PDA

Zobacz pełną wersję : tylne hamulce



mozes
07-09-05, 09:35
czesc
na wstępie sorki za podobny post ale objawy sa chba troszke inne i wolalem zalozyc nowy temat ale do rzecz
mam średni problem z tylnymi hamulcami (bębny) a objawy są następujące: podczas jazdy od tylnych kół słychać pohukiwanie, z początku myślałem że to jest łożysko ale wtedy byłby to dzwięk ciągły, a nie przerywany. Myślę również, że nie jest to wina opon bo zdarzało by się to ciągle a to raz jest a raz jest spokój. Mam wrażenie, że jak zaparkuję auto na ręcznym to później podczas jazdy słychać ten dziwny dżwięk. Jak to zdiagnozować bo dźwięk jest lekko drażniący. :?: :idea:

Pati
07-09-05, 12:24
rozebrac i zobaczyc czy tloczki luzno chodza i czy linka sie nie zastala.

boomer
07-09-05, 12:40
Reczny nie odciaga do konca?
Zrob co mowi Pati

Dzida
07-09-05, 14:54
Moja diagnoza - jak zawsze. Krzywy bęben :lol:. U mnie jest to samo, było słychać taki szum co obrót tylnego koła, wymieniłem bębny i wszystko jest wporząsiu...

nick__t
07-09-05, 18:06
A Dzida swoje :wink:
pozdr - Dzida
Zmień te bębny a potem szukaj dalej :razz:

Dzida
07-09-05, 18:40
[quote="nick__t"]A Dzida swoje :wink:[quote]

A jak :D ej, ale na serio tam nie ma co pohukiwać, skoro bęben jest okrągły, a szczęki przywieraja do niego równomiernie, (czyli bęben jest prosty) to musi wszystko grac...

boomer
08-09-05, 10:08
Lozysko?

Dzida
08-09-05, 13:58
myślałem że to jest łożysko ale wtedy byłby to dzwięk ciągły, a nie przerywany

Mi też się tak wydaję...

boomer
08-09-05, 14:11
Eee jak dopiero zaczyna to moze byc przerywane. A podnies kolo i pokrec nim i wsluchaj skad dochodzi dzwiek

Dzida
08-09-05, 14:36
Ściągnij bęben i pokręć samym łożyskiem, sprawa się wyjaśni :]

Raptor
08-09-05, 17:36
przy okazji tylnych hamulcow mam pytanie jak sciagnac bebny w 4 gen :?:

Dzida
08-09-05, 17:46
przy okazji tylnych hamulcow mam pytanie jak sciagnac bebny w 4 gen :?:

Proceura standard.

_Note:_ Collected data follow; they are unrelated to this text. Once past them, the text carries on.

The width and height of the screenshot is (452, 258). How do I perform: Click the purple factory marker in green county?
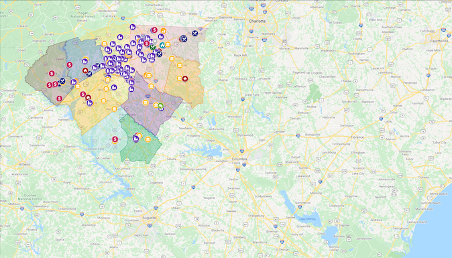click(135, 139)
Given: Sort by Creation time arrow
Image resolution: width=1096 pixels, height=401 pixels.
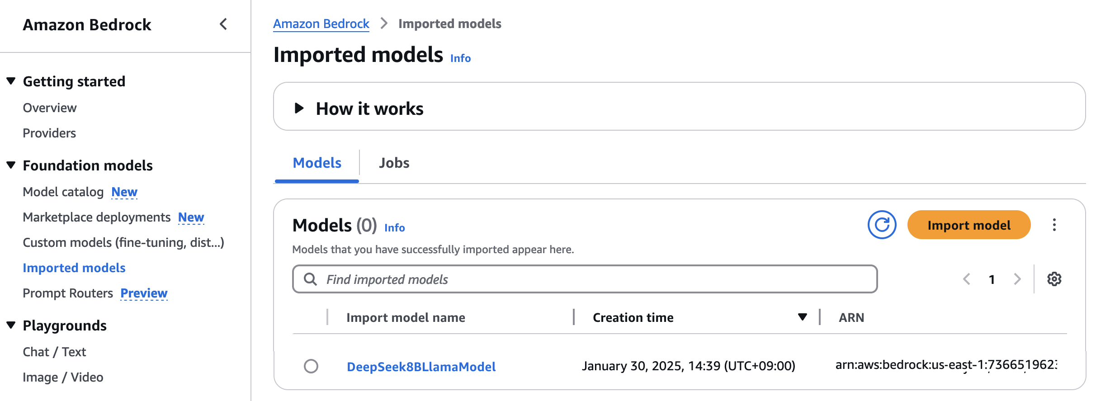Looking at the screenshot, I should coord(802,317).
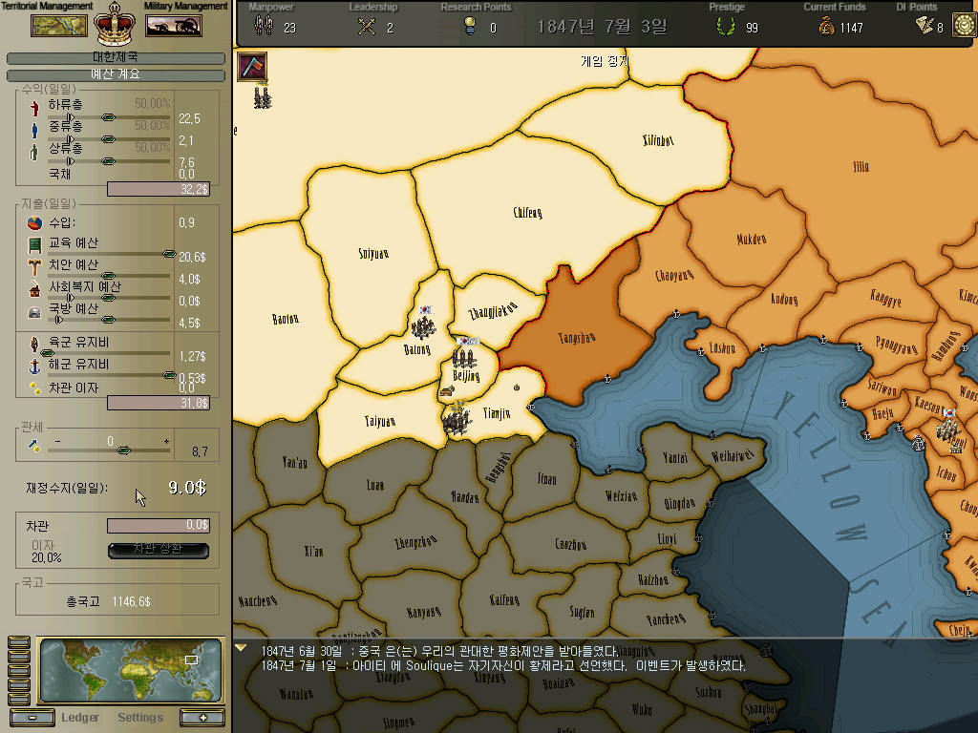
Task: Open Settings menu
Action: 140,718
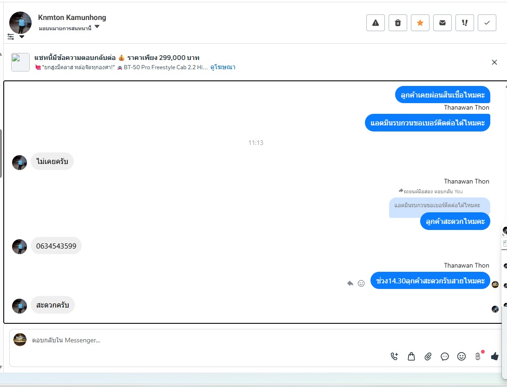Dismiss the ad reply banner with X
The image size is (507, 387).
[x=494, y=62]
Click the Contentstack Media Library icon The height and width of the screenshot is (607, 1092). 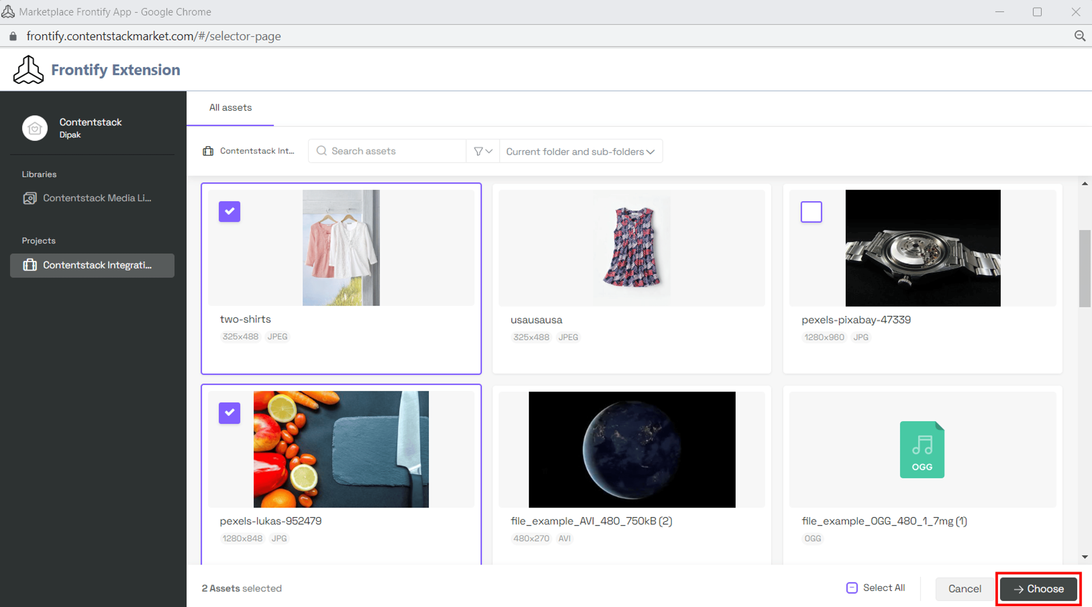click(x=30, y=198)

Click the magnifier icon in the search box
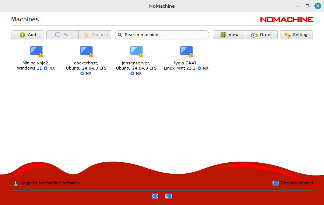pos(120,35)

Odkręcasz koło, odkręcasz 2 śrubki zabezpieczające (jeśli masz, ja nie mam od 150tys km) i starasz się jakoś ściągnąć jednocześnie nim kręcąc. Jeśli nie idzie to weź w łapę śrubokręt, podważ go z każdej strony, jednoczeście nim kręcąc. Musi zejść...

A jeśli nie był dawno ściągany, to mógł się zrobić rancik i może być ciężko, ale po kilku chwilach powinien zejść:]

cinq
09-09-05, 10:57
a czy w 6generacji wyglada to-czyli sciagniecie bebna- tak samo/podobnie?

Raptor
10-09-05, 18:20
odkręcasz 2 śrubki zabezpieczające
ja tam zadnych srubek nie widze albo moze zle patrze, jak proboje wybic mlotkiem to tez nie ruszy :(

Dzida
10-09-05, 18:38
odkręcasz 2 śrubki zabezpieczające
ja tam zadnych srubek nie widze albo moze zle patrze, jak proboje wybic mlotkiem to tez nie ruszy :(

Nie widzisz, czyli nie amsz. Bardzo dobrze, bo by rozwiercanie doszło =]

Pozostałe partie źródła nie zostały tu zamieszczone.